◆ INSTRUCTIONS ◆
1. Copy out, word for word, the passage of the article on Ranae Bartlett running from "Ranae Bartlett is" to "first Asian-American mayor.".
2. Answer these questions using the article on Ranae Bartlett:
(a) In what city and country was Bartlett born?
(b) In what year was she appointed to the Madison Board of Education?
(c) What percentage of the vote did she receive on August 26, 2025?

◆ EXCERPT ◆
※ ※ ※

Mayor of Madison, Alabama
- Incumbent
- Assumed office November 3, 2025
- Preceded by: Paul Finley

Member of the Madison City Council for the 5th district
- In office November 2, 2020 – November 3, 2025
- Succeeded by: Alice Lessmann

Personal details
- Born: Chuncheon, South Korea
- Education: University of Central Arkansas (BS) University of Arkansas (JD)

= Ranae Bartlett =

Korean-American politician

Ranae Bartlett is an American politician who has served as the mayor of Madison, Alabama since 2025. She previously served on the Madison City Council from 2020 to 2025. She is noted as the state's first Asian-American mayor.

==Early life and education==
Bartlett was born in Chuncheon, South Korea, to Mi Ja Kim and U.S. Air Force member Chester Bartlett. When she was four years old, she and her family moved to the Ozarks region of Arkansas. She attended the University of Arkansas School of Law, earning a Juris Doctor degree. She moved to Madison in 2003.

==Career==
Bartlett was appointed to the Madison Board of Education in 2010. She served as the president from 2017 to 2020, after which she retired to run for city council. She was elected to the city council, representing district 5. She also worked as the executive director for the United States Chess Federation.
===Mayor of Madison===
====2025 election====

After incumbent mayor Paul Finley announced that he would not be seeking re-election, Bartlett announced that she would be running for the position on March 6, 2025. In her campaign, she focused on cooperation with businesses and addressing issues posed by the growth of the city. She defeated two other opponents on August 26, with 56% of the vote, avoiding a runoff election.

====Tenure====
Speaking with WAFF prior to being sworn in, Bartlett stated that her first priorities would be ensuring Madison City Schools received proper funding, as well as addressing traffic and infrastructure issues. She was sworn in on November 3, 2025.

※ ※ ※

◆ RECORDED DATA ◆
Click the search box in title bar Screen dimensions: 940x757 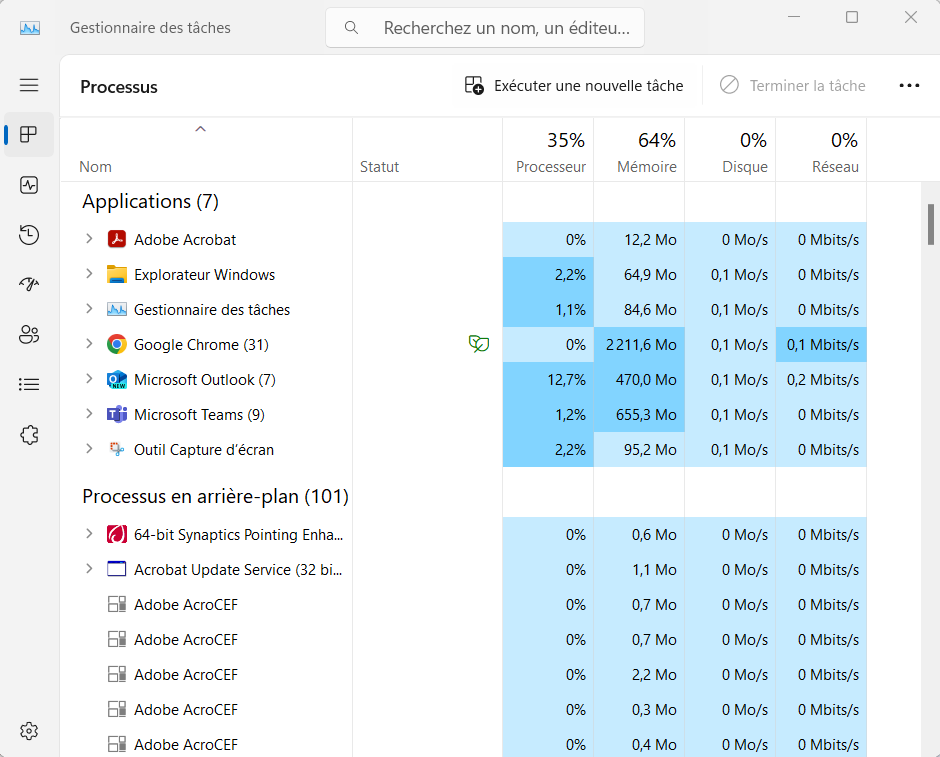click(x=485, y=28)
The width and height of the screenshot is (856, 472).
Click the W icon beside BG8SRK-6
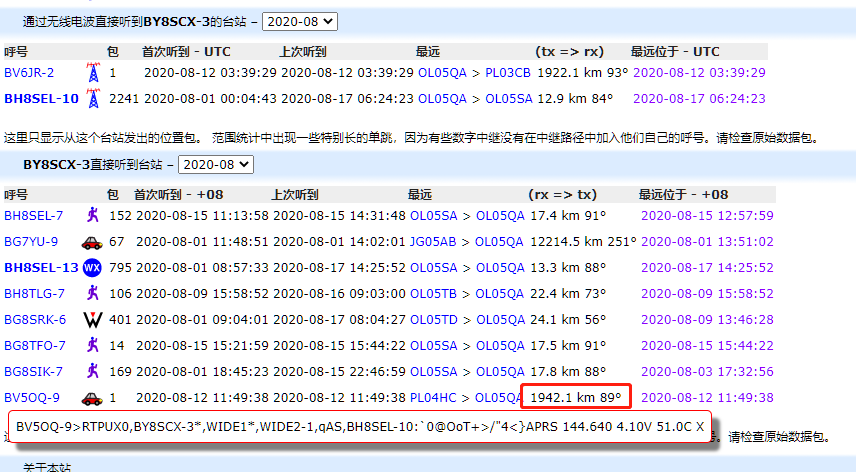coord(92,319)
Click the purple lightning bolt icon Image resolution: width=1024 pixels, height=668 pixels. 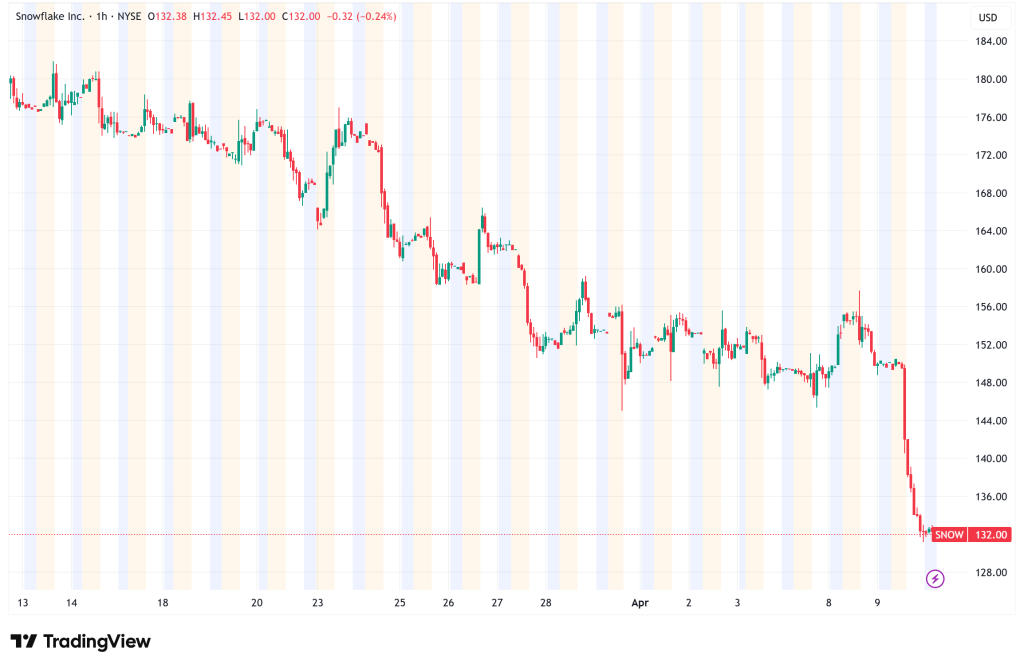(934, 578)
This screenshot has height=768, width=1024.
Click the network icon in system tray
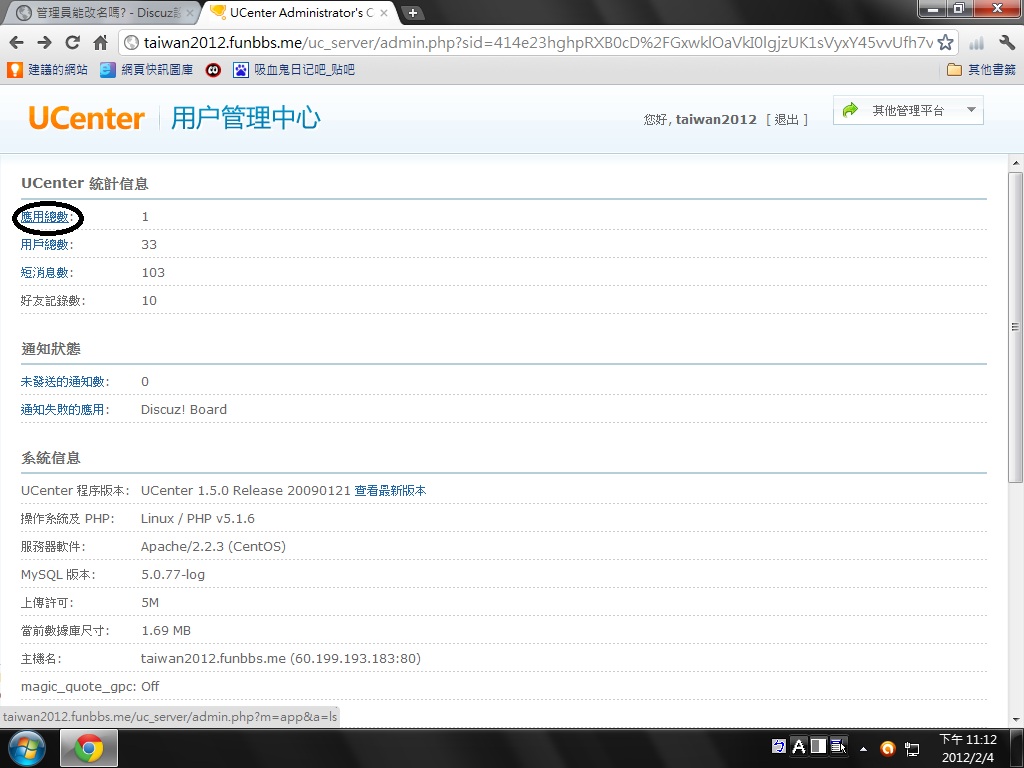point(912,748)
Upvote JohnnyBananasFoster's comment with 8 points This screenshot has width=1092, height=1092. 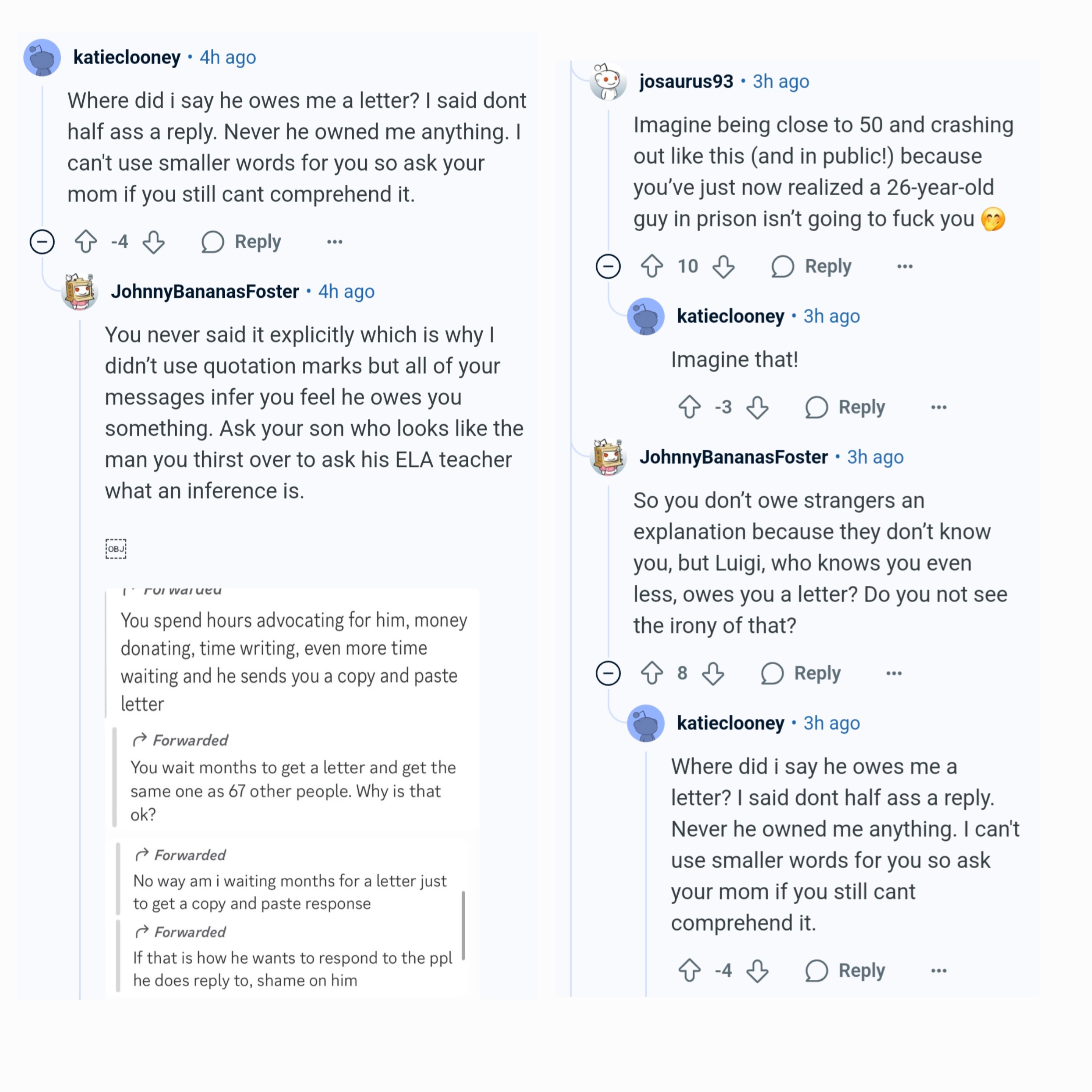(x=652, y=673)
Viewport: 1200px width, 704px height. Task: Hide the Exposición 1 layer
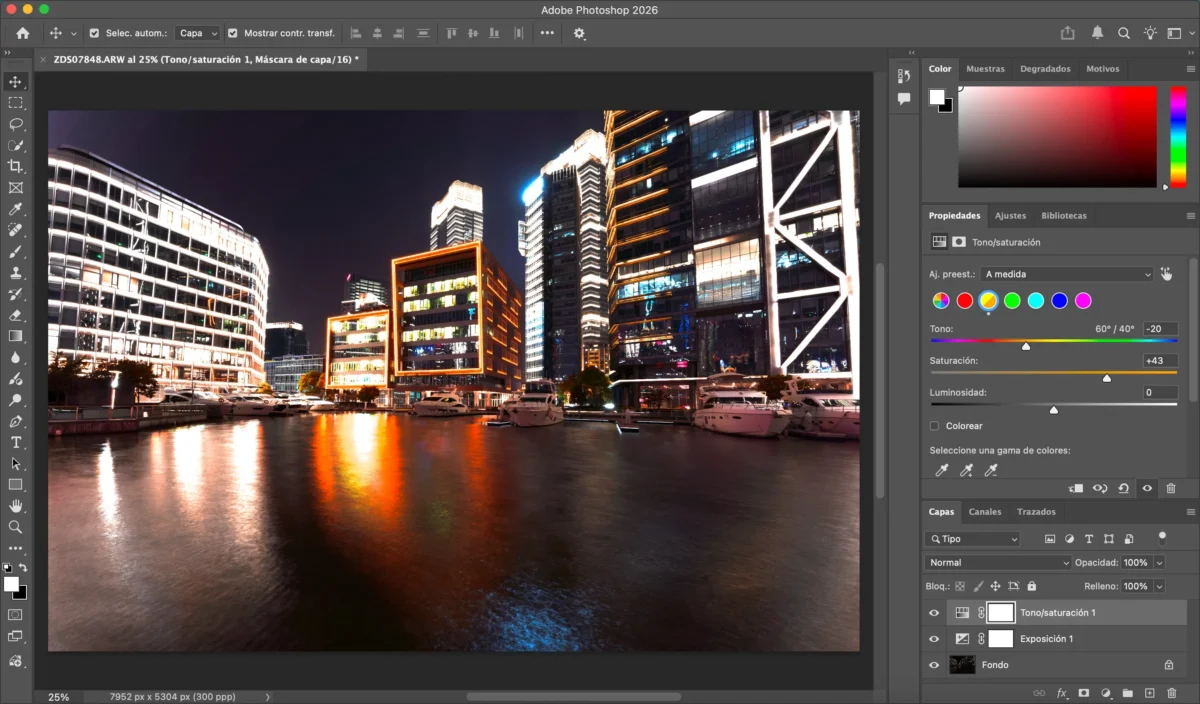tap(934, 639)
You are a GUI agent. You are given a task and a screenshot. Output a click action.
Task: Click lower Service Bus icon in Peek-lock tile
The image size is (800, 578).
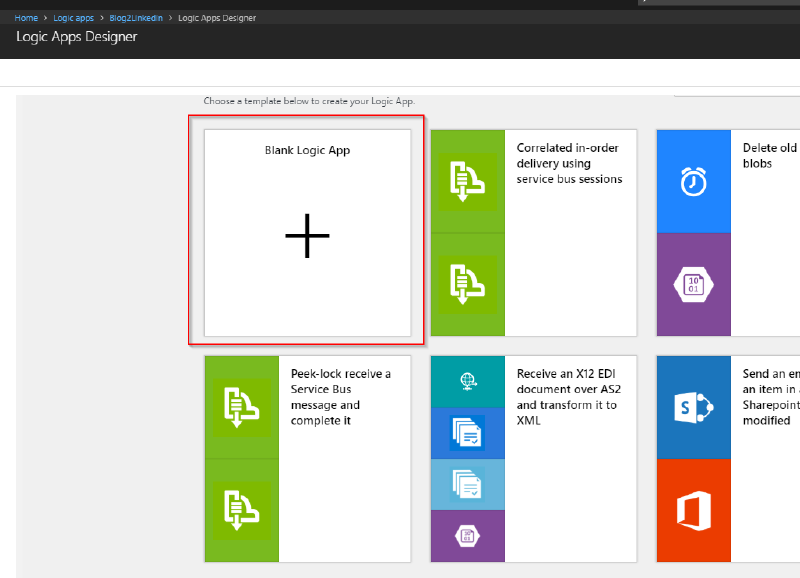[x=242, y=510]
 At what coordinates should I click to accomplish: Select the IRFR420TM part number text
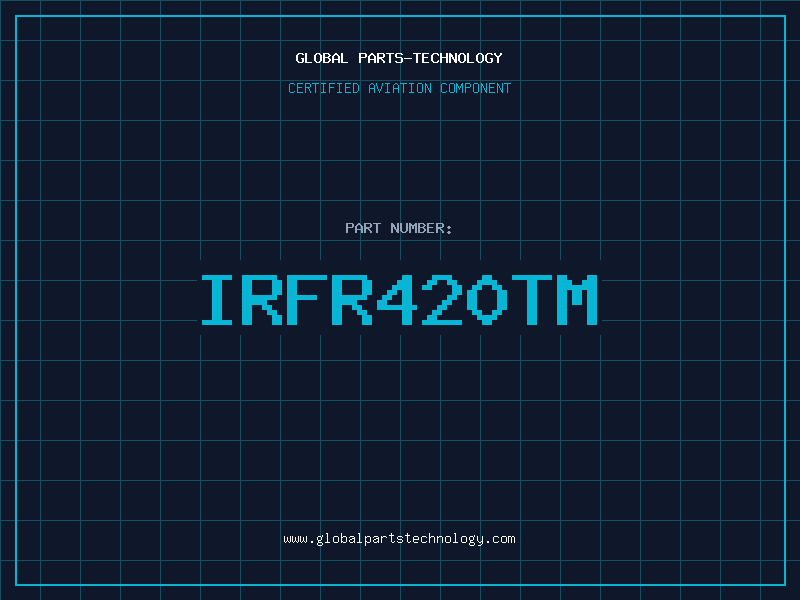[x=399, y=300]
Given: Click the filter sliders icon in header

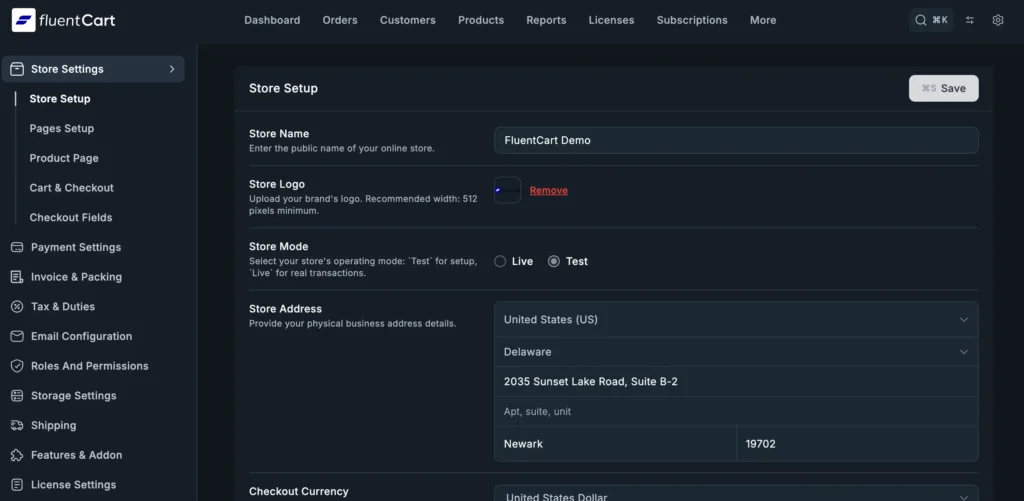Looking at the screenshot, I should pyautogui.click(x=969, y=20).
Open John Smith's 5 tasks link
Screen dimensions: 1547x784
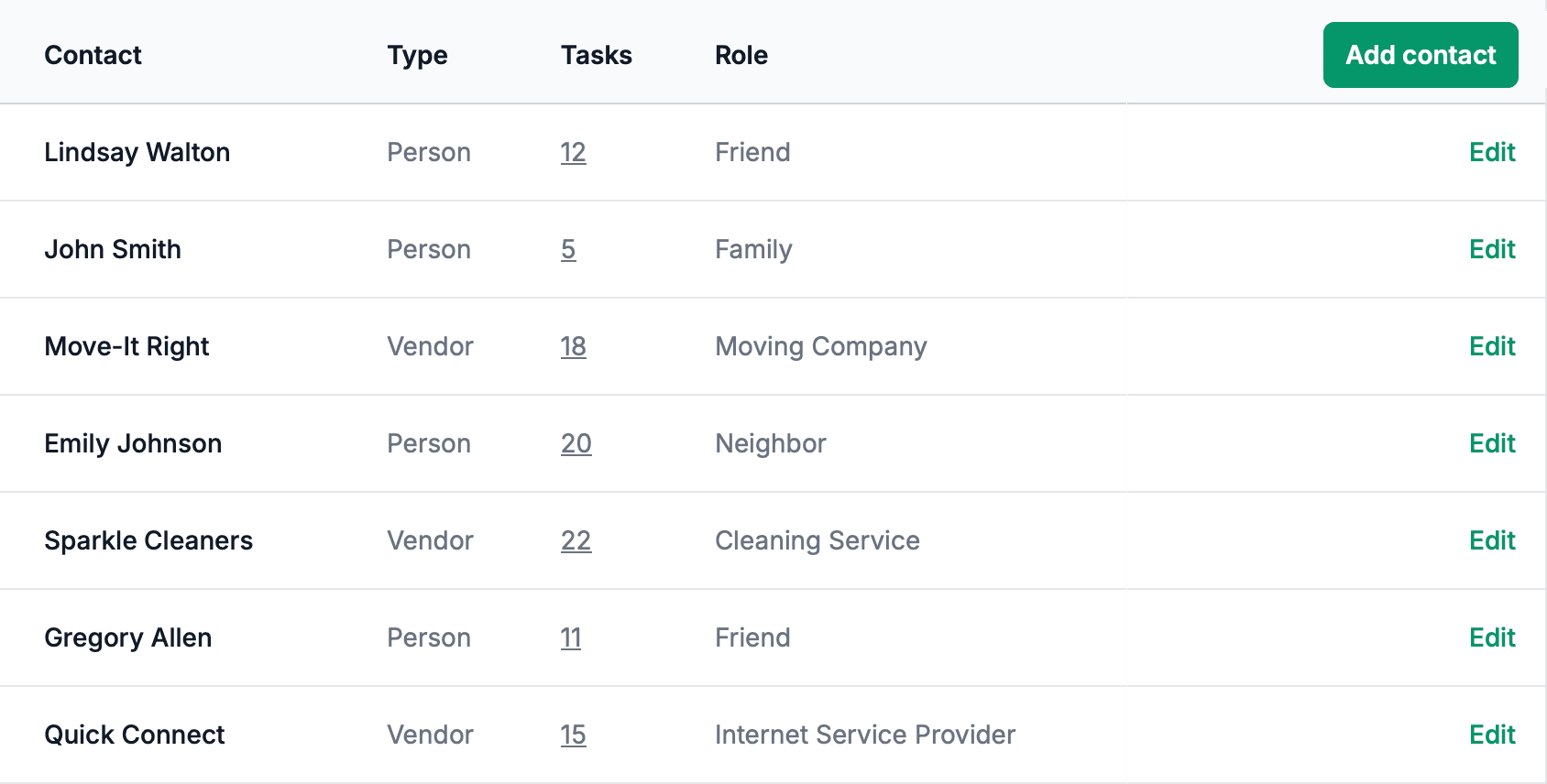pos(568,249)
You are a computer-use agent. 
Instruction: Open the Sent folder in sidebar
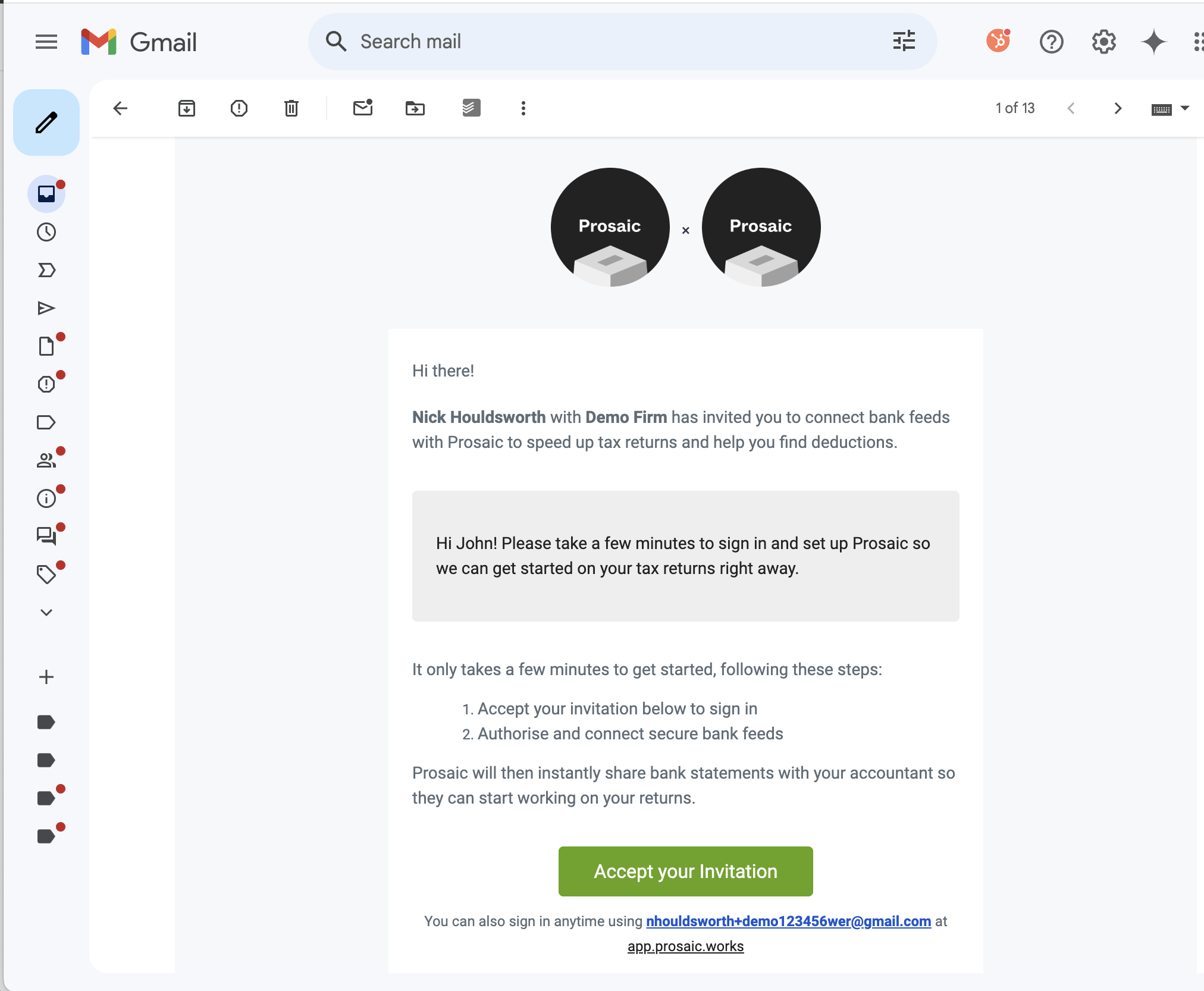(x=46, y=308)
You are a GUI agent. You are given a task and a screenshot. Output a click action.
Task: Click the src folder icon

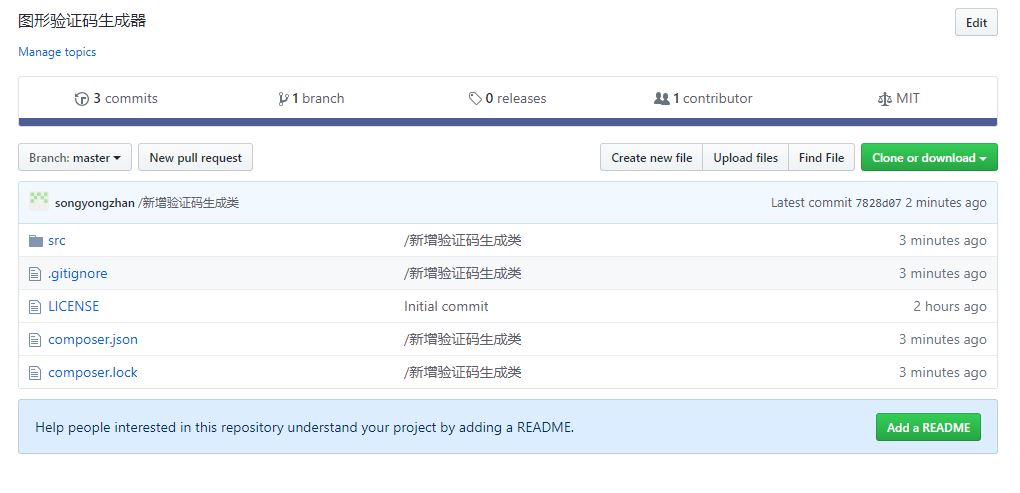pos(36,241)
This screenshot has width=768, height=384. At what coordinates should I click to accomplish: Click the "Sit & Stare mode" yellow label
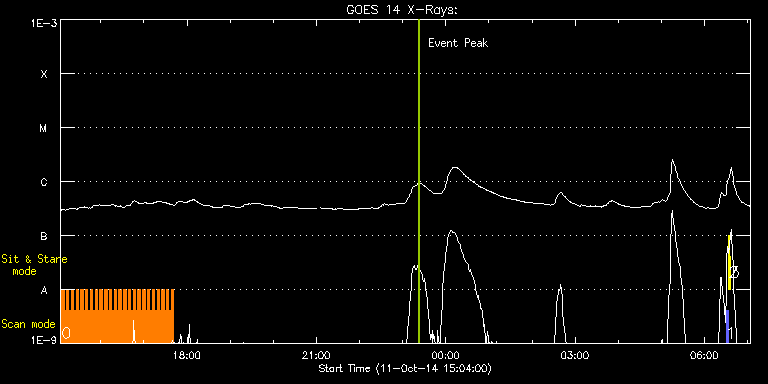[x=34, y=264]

※ ※ ※

◆ ANSWERS TO THIS EXERCISE ◆
1.
Ranae Bartlett is an American politician who has served as the mayor of Madison, Alabama since 2025. She previously served on the Madison City Council from 2020 to 2025. She is noted as the state's first Asian-American mayor.

2.
(a) Chuncheon, South Korea
(b) 2010
(c) 56%